__Task set__
a) From the book review below, copy the part that starts with the words containing "In The Emperor" and ends with "this volume down.", with no changes.
b) In the book review below, to whom is the book dedicated?

__Study text__
Segment Open
In The Emperor of All Maladies,cancer physician Siddhartha Mukherjee sets out not only to write a sweeping history of cancer but also to capture our imagination while doing so. He does this by identifying and bringing to life through some vivid vignettes those who have played a role in helping us move closer to an understanding of cancer and what is needed to treat people diagnosed with it. The circumstances that have led to discoveries have often been serendipitous,and the cast includes a wide range of characters: doctors,scientists,socially prominent people,activists,cancer survivors,patients and their families. It is these stories that fascinate and make it difficult to put this volume down.
The tale begins in the 1940s with Sidney Farber,a pathologist specialising in the study of childrens diseases in Boston and a pioneer of chemotherapy,and his young leukaemia patient,Robert Sandler,to whom the book is dedicated. It goes back to William Stewart Halsted and his radical surgeries for breast cancer in the late 19th century,as it was believed that cancer was a local occurrence and the more you removed of the organ affected the better. In the early 20th century,radiation using X-rays entered the cancer armamentarium. By the 1950s,it was paired with chemotherapy as the wisdom now was that cancer was a systemic disease that had to be treated with therapeutic drugs. By the 1980s,more and more toxic combinations of drugs were given to patients as survivorship figures slowly began to rise. What followed thereafter was more of the same with bone marrow transplants promising a cure even as they threatened to push people over the brink.
Segment Closed
__Record set__
Segment Open
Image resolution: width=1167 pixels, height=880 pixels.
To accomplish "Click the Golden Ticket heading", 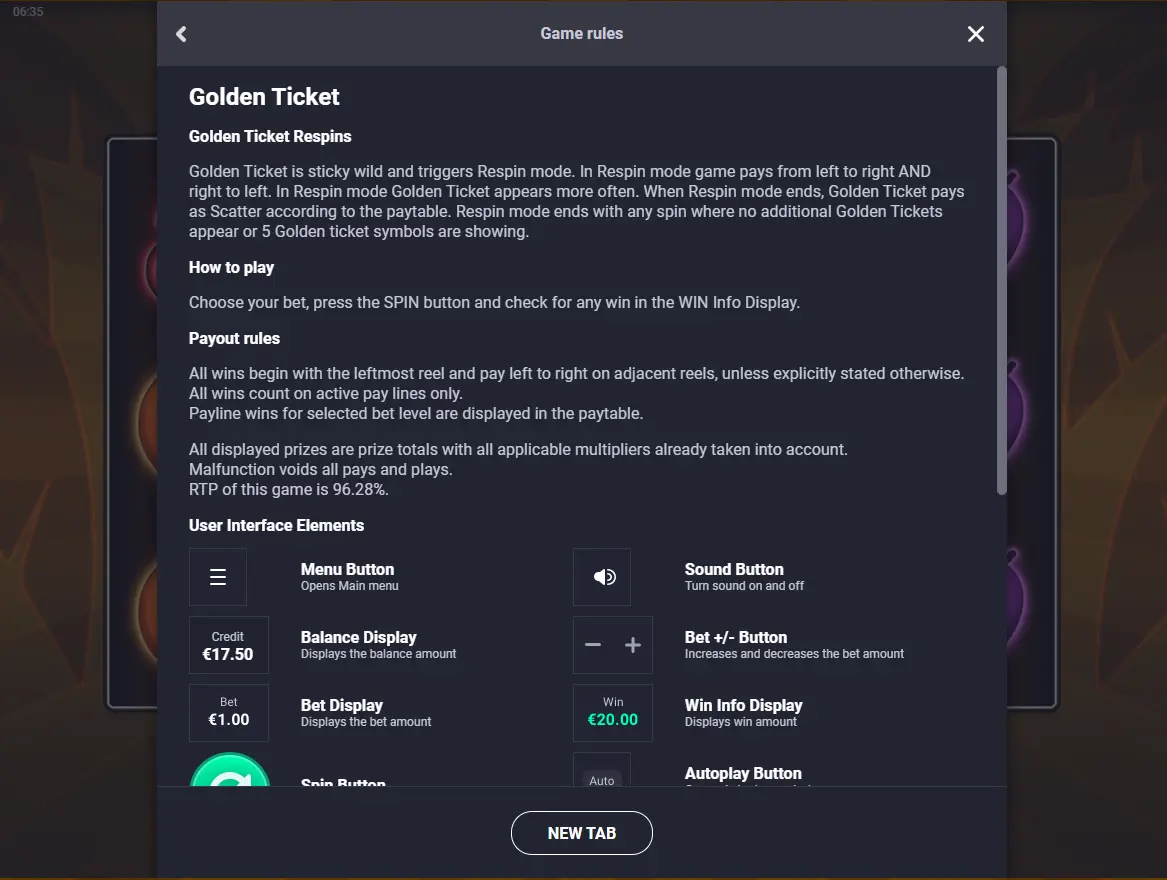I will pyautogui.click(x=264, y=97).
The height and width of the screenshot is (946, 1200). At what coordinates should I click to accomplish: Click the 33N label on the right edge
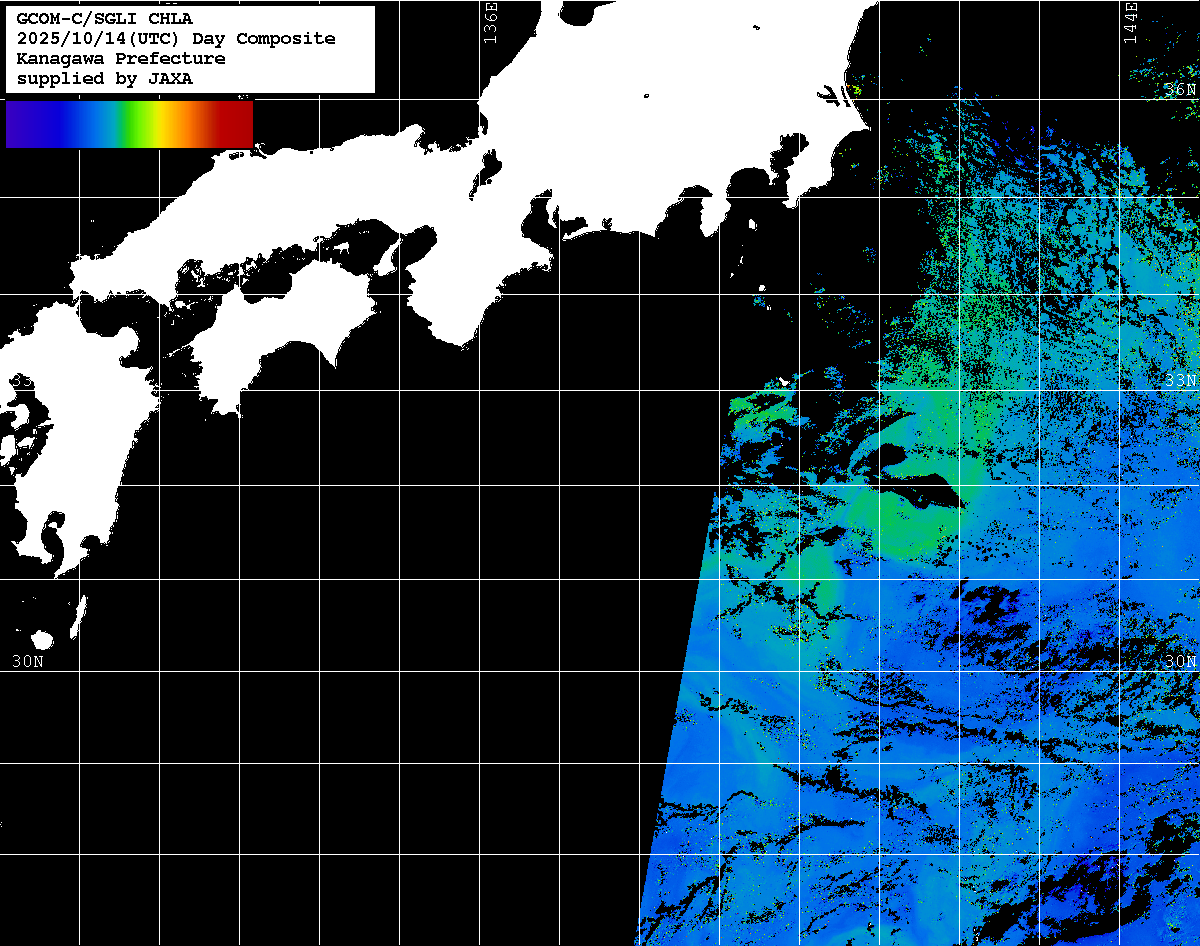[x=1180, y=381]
Segment Closed
Segment Open
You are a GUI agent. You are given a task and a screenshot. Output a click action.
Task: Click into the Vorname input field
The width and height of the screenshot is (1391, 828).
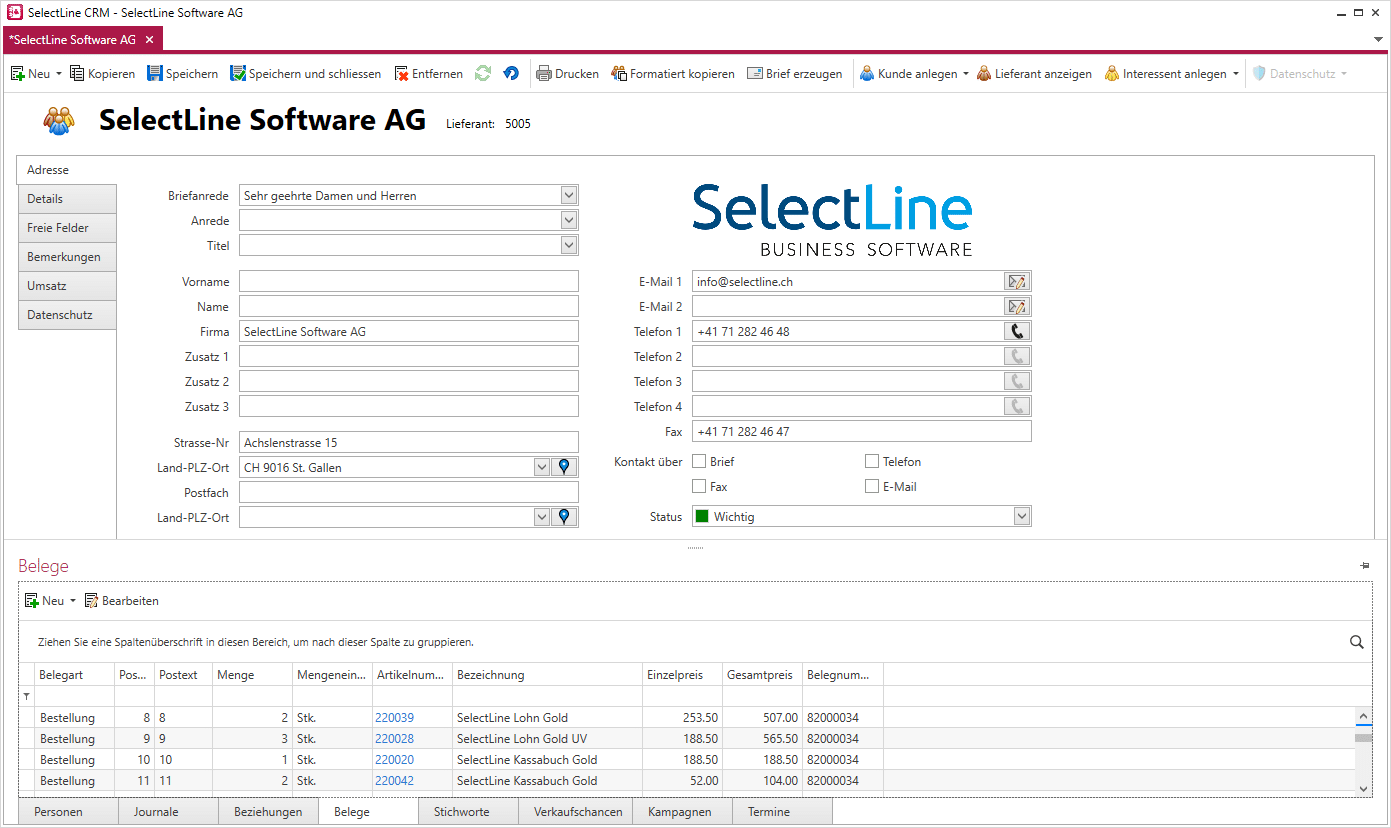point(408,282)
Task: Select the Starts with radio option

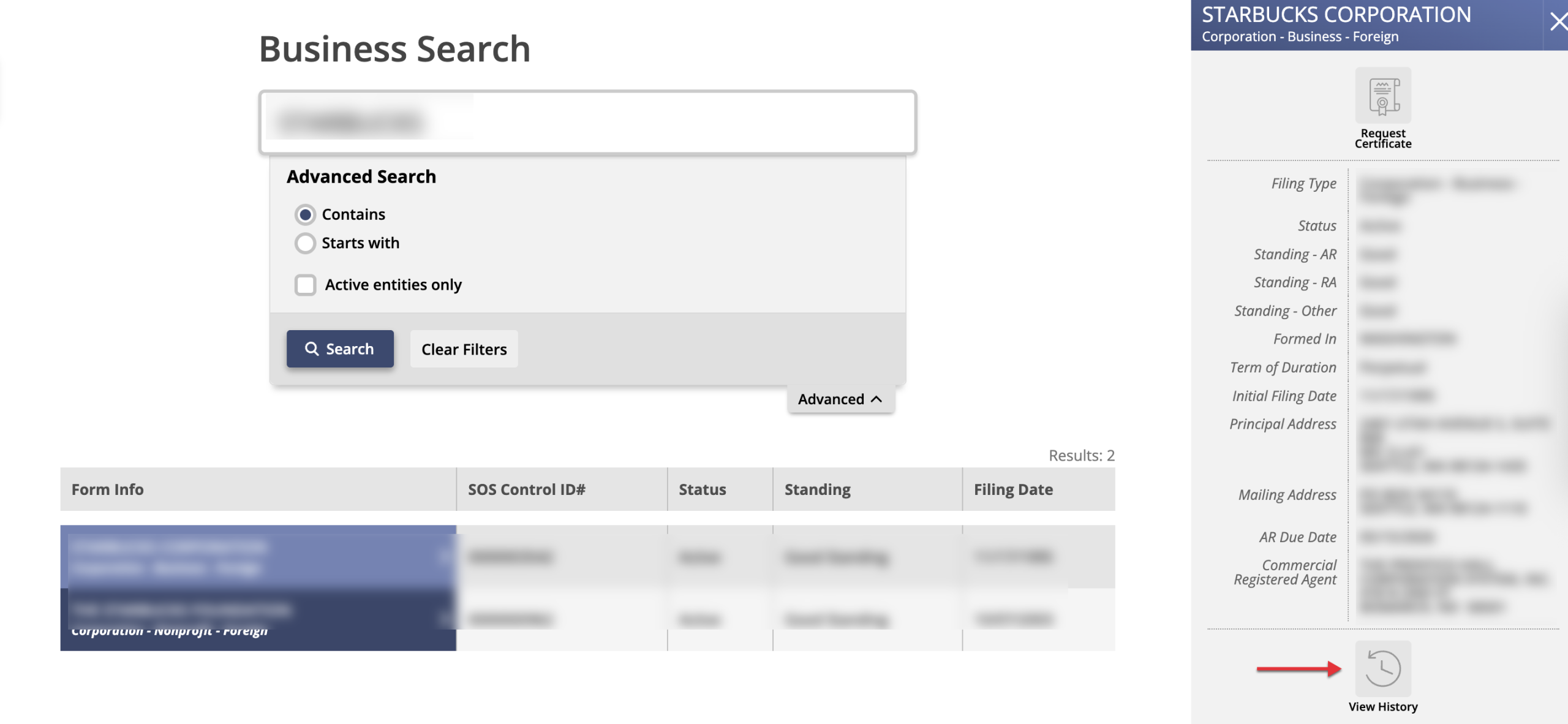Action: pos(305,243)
Segment Closed
__Answer set__
a)
In The Emperor of All Maladies,cancer physician Siddhartha Mukherjee sets out not only to write a sweeping history of cancer but also to capture our imagination while doing so. He does this by identifying and bringing to life through some vivid vignettes those who have played a role in helping us move closer to an understanding of cancer and what is needed to treat people diagnosed with it. The circumstances that have led to discoveries have often been serendipitous,and the cast includes a wide range of characters: doctors,scientists,socially prominent people,activists,cancer survivors,patients and their families. It is these stories that fascinate and make it difficult to put this volume down.

b) Robert Sandler, Sidney Farber's young patient.